ECLI:NL:RBZWB:2020:3893
Rechtbank Zeeland-West-Brabant
- Eerste aanleg - enkelvoudig
- Rechtspraak.nl
Tussenuitspraak inzake de toekenning van een WIA-uitkering aan een ex-werkneemster met arbeidsongeschiktheid
In deze tussenuitspraak van de Rechtbank Zeeland-West-Brabant, gedateerd 19 augustus 2020, staat de toekenning van een WIA-uitkering aan een ex-werkneemster centraal. De ex-werkneemster, die op 22 mei 2017 arbeidsongeschikt raakte, had een uitkering op grond van de Wet werk en inkomen naar arbeidsvermogen (Wet WIA) aangevraagd. Het UWV had in een eerder besluit van 4 april 2019 deze uitkering toegekend, maar in een daaropvolgend besluit van 25 juli 2019 werd het bezwaar van de werkgever tegen dit besluit ongegrond verklaard. De werkgever heeft hiertegen beroep ingesteld.
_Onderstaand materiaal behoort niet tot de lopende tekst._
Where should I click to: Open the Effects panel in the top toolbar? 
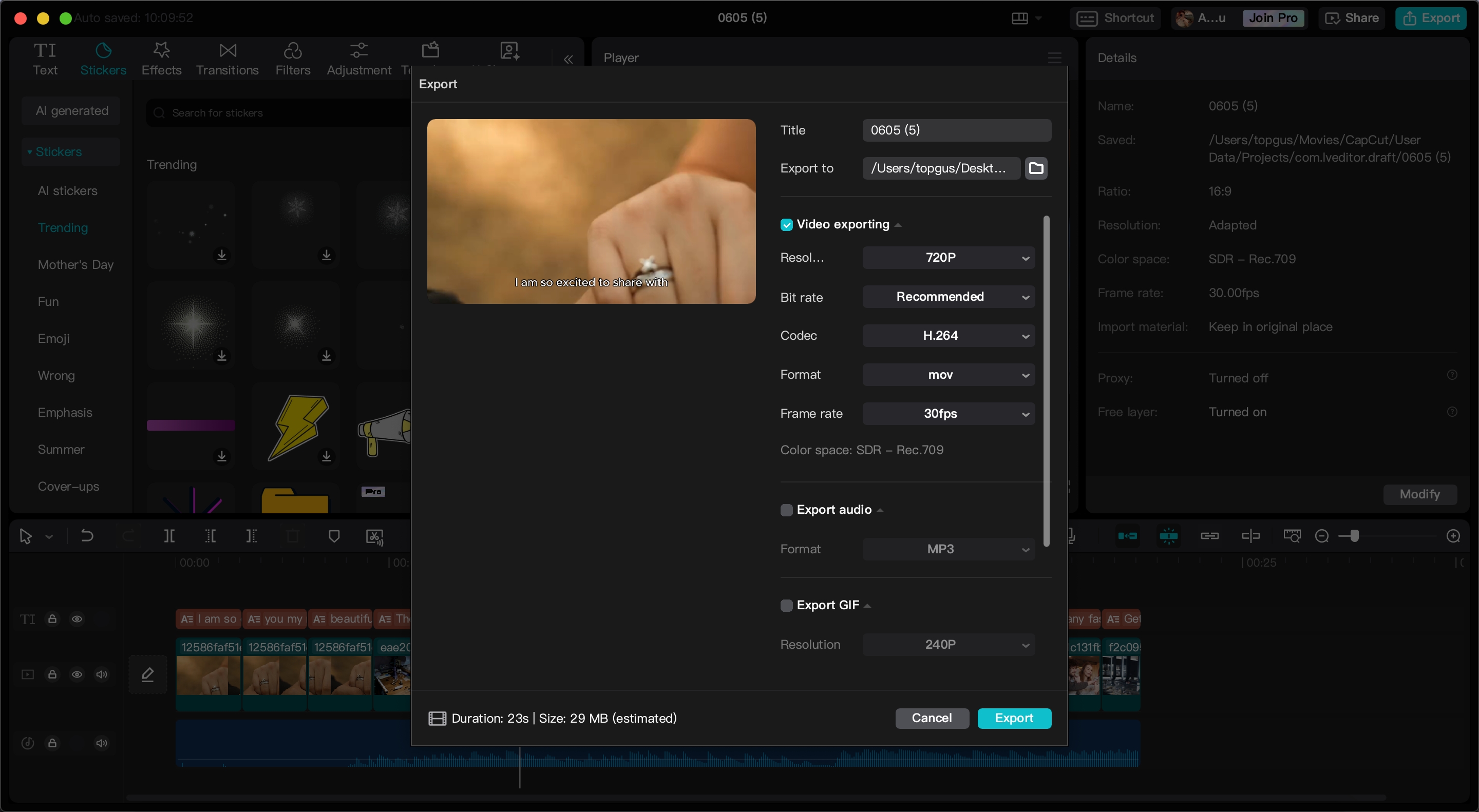pos(161,57)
Tijdens de zitting op 8 juli 2020 werd het beroep besproken. De rechtbank constateerde dat er onduidelijkheid bestond over de duurzaamheid van de arbeidsongeschiktheid van de ex-werkneemster. De rechtbank oordeelde dat er onvoldoende informatie was over de status van de behandeling van de ex-werkneemster per 20 mei 2019, de datum waarop de beoordeling van de arbeidsongeschiktheid plaatsvond. De rechtbank besloot het UWV de gelegenheid te geven om het gebrek in het bestreden besluit te herstellen door aanvullende informatie op te vragen bij de behandelend arts.
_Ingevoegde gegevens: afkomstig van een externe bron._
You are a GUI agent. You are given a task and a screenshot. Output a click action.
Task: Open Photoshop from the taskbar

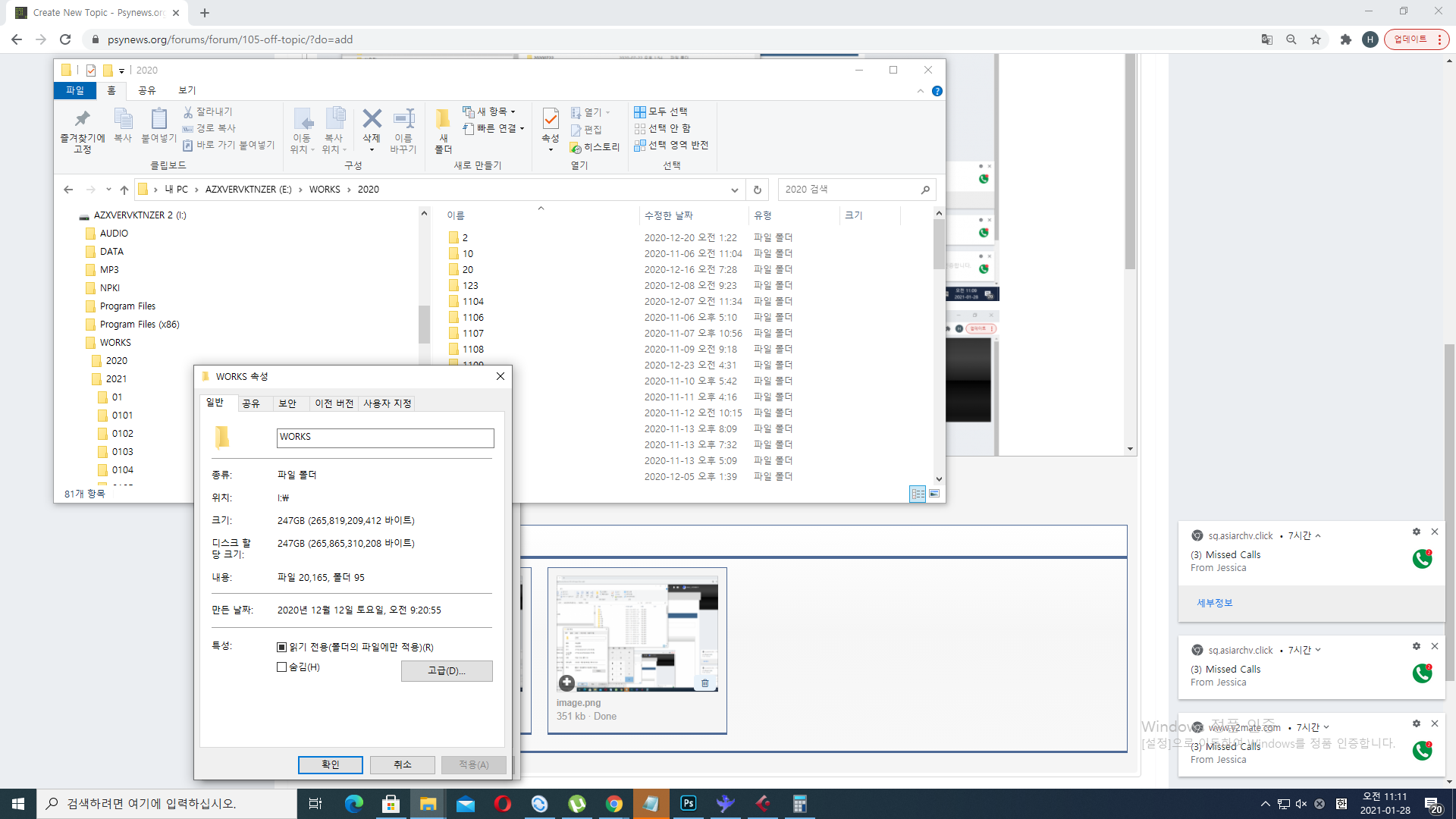689,803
De rechtbank hield iedere verdere beslissing aan en stelde een termijn van twaalf weken voor het UWV om het gebrek te herstellen. Indien het UWV geen gebruik maakt van deze mogelijkheid, dient dit binnen twee weken aan de rechtbank te worden meegedeeld. De rechtbank benadrukte dat zonder nadere informatie over de behandeling per 20 mei 2019, niet kan worden geoordeeld of er verbetering te verwachten is. De uitspraak is openbaar gemaakt en er staat nog geen hoger beroep open tegen deze tussenuitspraak.